The men were searching everywhere, as they had been before, for bits of evidence that might help explain the mystery. But now Benson noticed that their actions seemed to have slightly more purpose than before.

“What are they after, specifically?” he asked.

“That bath thermometer the valet spoke about,” replied the detective captain. “I’ve got an idea on that. Those things have thick wooden cases, you know. There might have been enough explosive in it to do this.”

“There might,” nodded The Avenger.

He went to where Henderlin’s butler shakily smoked a cigarette between police grillings.

The butler was a paunchy man with pouches under his eyes and a gouty look. As often is true, he had more the appearance of the traditional wealthy man than his master had had. The Avenger fixed him with those colorless, icy eyes of his.

“A man came to see Mr. Henderlin a short time before this happened,” Benson said quietly. It was not a question. It was a statement, uttered in a tone of absolute certainty.

The butler’s eyes flickered under The Avenger’s pale, direct gaze. Then his eyes went to his cigarette. The smoke from the cigarette jiggled as his hand twitched.

“Oh, no, sir,” he said. “N-no one called on Mr. Henderlin this evening. His secretary came with him at five o’clock, from the office, and left well before dinner. Save for that, not one soul was in the penthouse except Mr. and Mrs. Henderlin and we servants.”

“The man who came to see Mr. Henderlin,” Benson said, as if not even hearing the denial, “possibly has visited him before. I can’t be sure of that. He is a rather small man with peculiar ears. He has a faintly foreign look. He was here no earlier than an hour, at most, before the explosion.”

“I swear—”

The butler’s voice cracked and broke at the sudden, appalling look over the brilliant, pale eyes. No muscle of The Avenger’s face had moved, naturally; never could the flesh shape itself to an emotion. And yet that countenance was suddenly so dreadfully threatening that the servant almost cried out and flung his hand to shield his eyes from it.

“You saw this man, perhaps?” said Benson, softly. “I… I—”

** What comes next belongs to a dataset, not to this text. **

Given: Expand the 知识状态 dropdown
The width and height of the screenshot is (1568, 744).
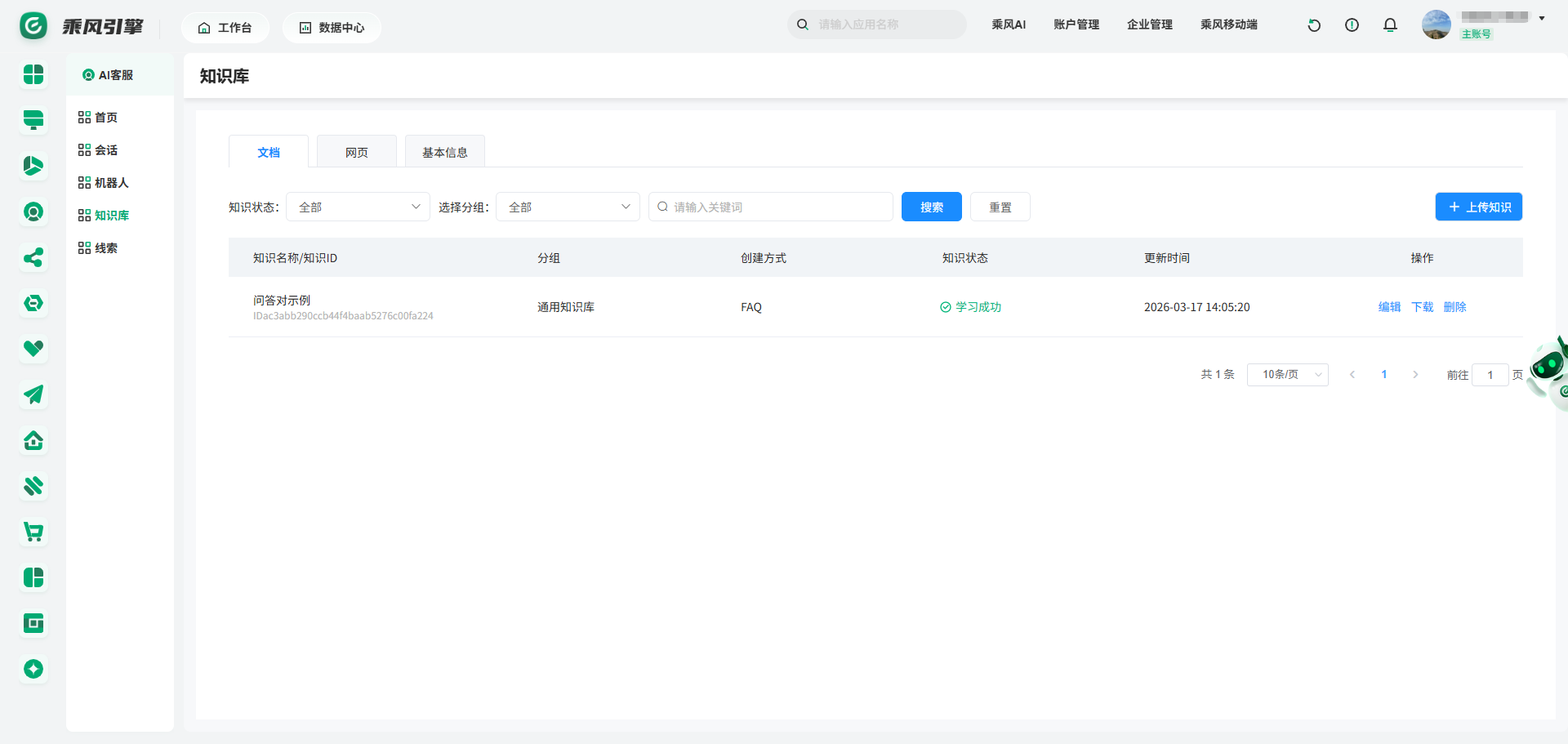Looking at the screenshot, I should tap(358, 207).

The cigarette had dropped and was smoldering on the carpet. The butler wasn’t even aware that he was no longer holding it. Then he gave a great sigh, like a thing breaking. It was a sigh of cringing surrender.

“Yes. There was such a man. He was under average size. He looked like a foreigner. His ears were peculiar — so flat to his head that it almost looked as if he had no ears at all. He came secretly while Mr. Henderlin was disrobing for his bath; and, to my surprise, the master said he’d see him. I was not to let anyone know he had called.”

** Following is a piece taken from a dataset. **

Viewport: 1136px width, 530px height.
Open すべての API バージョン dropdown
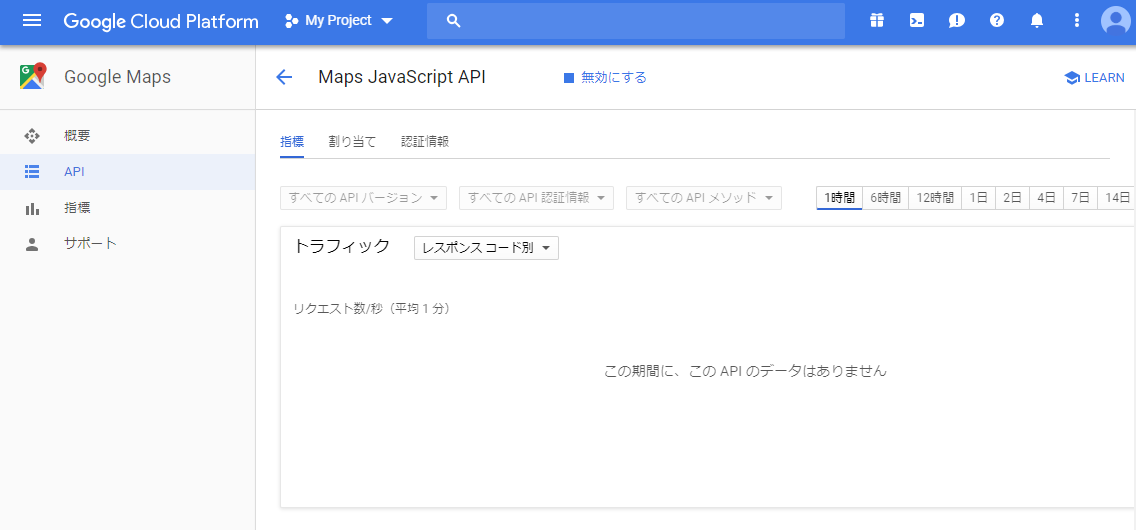click(364, 198)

“And he has been here before?”

“Once. Several weeks ago. From a conversation I overheard between him and Mr. Henderlin, I gathered that the small man had seen him at least once before that — at the office.”

The butler moistened his dry lips.

“H-how did you know about him, sir?”

Benson said nothing. He was in the habit of asking questions, not answering them. There was a kingly arrogance and air of surety about the man with the dead face and the stainless steel eyes. It was in large measure responsible for the air of complete authority which so few people, from millionaires to busboys, could resist obeying.

He turned and left the scene of disaster. And with him, he carried but one thing. That was a square of blotting paper with which he had blotted up moisture from what remained of the bathroom. An analytical sample from which he could glean a few drops of the fluid that had been in the magnate’s tub.